Hadis, Hz. Ömer (radıyallahu anh)'in, doğduğu yatak belli olmayan kimseler için neseb iddia eden  çıktığı  takdirde, bu iddiayı resmen ikrar edip neseb tescili yaptığını göstermektedir. Burada şu noktanın belirtilmesinde gerek var: Hz. Ömer'in bu tutumu cahiliye devrinden intikal eden nesebi belli olmayan çocuklar içindi. Cahiliye devrindeki pek çok doğumlar bu şekildeydi. İslam devrinde doğan çocuklara bunu yapmak mümkün değildir. Çünkü İslam, zina mahsulü doğumlara neseb tanımaz, böylesi çocukları "o çocuk bendendir!" iddiasında bulunanlara ilhak etmez.

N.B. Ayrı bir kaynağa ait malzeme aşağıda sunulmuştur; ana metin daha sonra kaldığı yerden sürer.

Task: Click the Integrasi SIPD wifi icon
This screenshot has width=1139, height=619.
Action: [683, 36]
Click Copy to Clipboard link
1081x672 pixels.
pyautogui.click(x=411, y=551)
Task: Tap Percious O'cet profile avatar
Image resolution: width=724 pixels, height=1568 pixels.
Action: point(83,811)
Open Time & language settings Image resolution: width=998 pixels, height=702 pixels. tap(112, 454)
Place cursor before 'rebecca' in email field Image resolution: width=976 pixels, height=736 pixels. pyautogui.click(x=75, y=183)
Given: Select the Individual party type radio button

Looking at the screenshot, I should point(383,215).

el-Baci'ye göre, Hz. Ömer'in kâife vuruş sebebi, onun sözüne itibar etmemesi değil, insanın yaratılışında iki erkeğin suyunun birleşmeyeceği hususundaki kanaatidir. Zira, ayet-i kerime bu hususta  açıktır: "Biz sizi bir erkekle bir kadından yarattık!" (Hucurat 13). Yani insanın yaratılışında iki erkek mevzubahis değildir, bir erkekle bir kadın mevzubahistir. Kâiflere itibar etmeyenlerin, Hz. Ömer'in vurmasını, onun sözüne değer vermemekle yorumladıklarını belirten el-Baci, bu görüşe katılmaz ve: "Hz. Ömer'in kâiflerin sözüne dayanarak verdiği hükümler, izah gerektirmeyecek kadar meşhur bir husustur" der ve ilave eder: "Görmez misin, bu rivayette de kâifin sözünü esas alarak, oğlana "Hangisini istersen onu vekil kıl!" diye hükmetmiştir."

İmam Malik de, bu durumda, büluğa erdiği zaman, dilediğini veli seçmede çocuğu muhayyer  bırakmıştır. İbnu'l-Kasım, her ikisinin de velayetinin caiz olacağına, çocuğun, ikisine ait olacağına hükmetmiştir.[4]

 

ـ5323 ـ3ـ وعن أبي عثمان النّهدي قال: ]سَمِعْتُ سَعْدَ بنَ أبِى وَقّاصٍ رَضِيَ اللّهُ عَنْه يقُولُ: قَالَ رَسُولُ اللّهِ #: مَنِ ادّعَى أباً في ا“سَْمِ غَيْرَ أبِيهِ، وَهُوَ يَعْلَمُ أنَّهُ غَيْرُ أبيهِ، فَالْجَنَّةُ عَلَيْهِ حَرَامٌ[. أخرجه الشيخان وأبو داود .

 

3. (5323)- Ebu Osman en-Nehdi anlatıyor: "Sa'd İbnu Ebi Vakkas (radıyallahu anh)'ı dinledim. Demişti ki: "Resulullah (aleyhissalâtu vesselâm) buyurdular ki:

"İslam'da bir kimse asıl baba varken bir başkasının babası olduğunu söylerse ve bu iddiasını da o kimsenin babası olmadığını bilerek yaparsa, cennet ona haramdır." [Buhârî, Feraiz 29, Megazî 56; Müslim, İman 114, (63); Ebu Davud, Edeb 119, (5113).][5]

 

AÇIKLAMA:

 

Cahiliye devrinde, evlat edinme vardı. Bir kimse, birini evlat edinecek olsa, bu çocuk, hakiki evlad manasını, örfen,  hukuken kazanırdı. İslam bunu ayet ve hadislerle yasaklamış, intisabda kan bağını esas almıştır. Mesela bir ayet mealen şöyle: "Onları kendi babalarına nisbet edin. Allah katında doğru olan budur. Eğer babalarının kim olduğunu bilmiyorsanız, zaten onlar sizin din kardeşlerinizdir ve dostlarınızdır. Bu hususta unutarak veya  bilmeyerek yaptığınız hatadan dolayı sizin için bir günah yoktur; siz ancak kasten yaptıklarınızdan mesulsünüz" (Ahzab 5).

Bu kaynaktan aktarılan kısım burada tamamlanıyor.